A black and white photograph of a group of people standing in front of a bank of televisions in a gallery. A sign to the right says "DO IT YOURSELF kit" in Japanese and English

Installation View: “VIDEO COMMUNICATION - Do It Yourself Kit,” 1971 with multi-screen display, signage, and spectators

Photo: Michael Goldberg

Video Killed the Radio Star

While Klein ponders these otherworldly matters, another Getty Scholar is hitting fast forward to the video art scene in Tokyo.

If you were into electronics in the 1970s, Japan was the place to be. That’s when companies like Sony rolled out some of the first home videocassette recorders. Almost immediately, artists jumped on the new medium—including a group called Video Hiroba.

“Hiroba means ‘plaza’ or ‘open space,’ and the word had been used in some of the student demonstrations in the late 1960s to suggest democracy, participation, and experimentation,” explains Nina Horisaki-Christens, a Getty Postdoctoral Fellow who specializes in Japanese art history. “Video Hiroba was working in video art because they wanted to challenge institutions and the spaces where art happens.”

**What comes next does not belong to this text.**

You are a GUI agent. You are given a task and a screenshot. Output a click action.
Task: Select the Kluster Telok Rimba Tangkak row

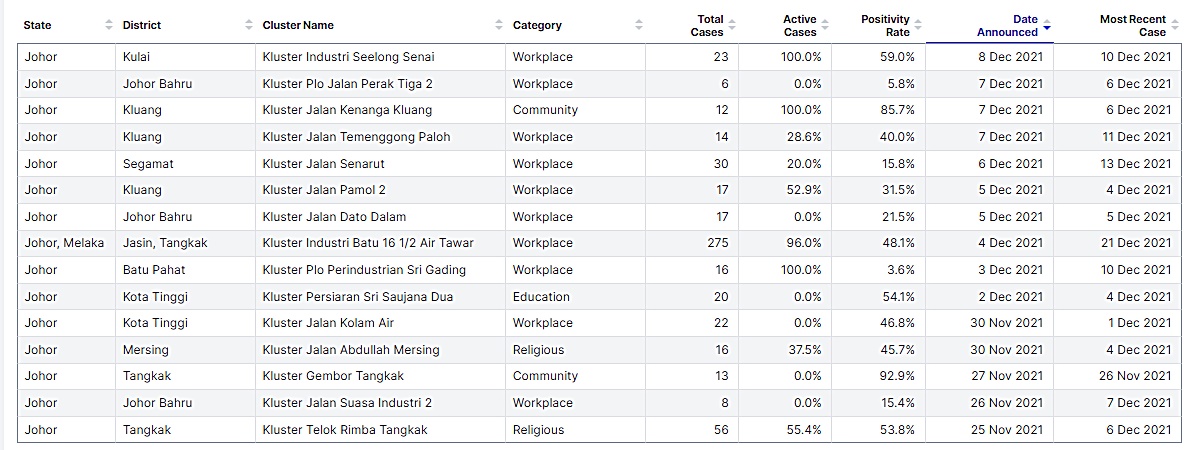344,430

The group’s projects often involved using video as a means of self-reflection—that is, recording people, then having those people watch the video of themselves and give feedback on it as meta-commentary. For instance, in 1972 founding member Fujiko Nakaya recorded a major protest at a chemical corporation that had poisoned the water supply. She didn’t just record the participants, but also set up a monitor at the scene for them to witness their own actions (which she recorded as well).

In this way, Nakaya’s work wasn’t just about documenting what the protesters were doing; it was also about putting front and center the technology used to record their actions and asking how it impacted the message. This kind of observational loop was a new way for people to think about the effects of technology on communication.

As Horisaki-Christens explains, “This was a time when video, along with copy machines and other low-quality recording media, were seen as democratic. It’s true for many new forms of communication technology: the potential of newspapers was articulated in the same way as TV was later and then video and then the Internet. There’s always a similar expectation about what we think it will do.”

Yet among this discourse, Horisaki-Christens believes that it’s artists who shape the possibilities of tech. “Artists help us see more clearly the problematic implications of our expectations by pulling at the edges of those expectations, doing unexpected things with them and showing how these things actually function.”

So it’s a good thing these Getty Scholars are on top of it. There’s sure to be a lot more to investigate as the relationship between art and technology continues to evolve.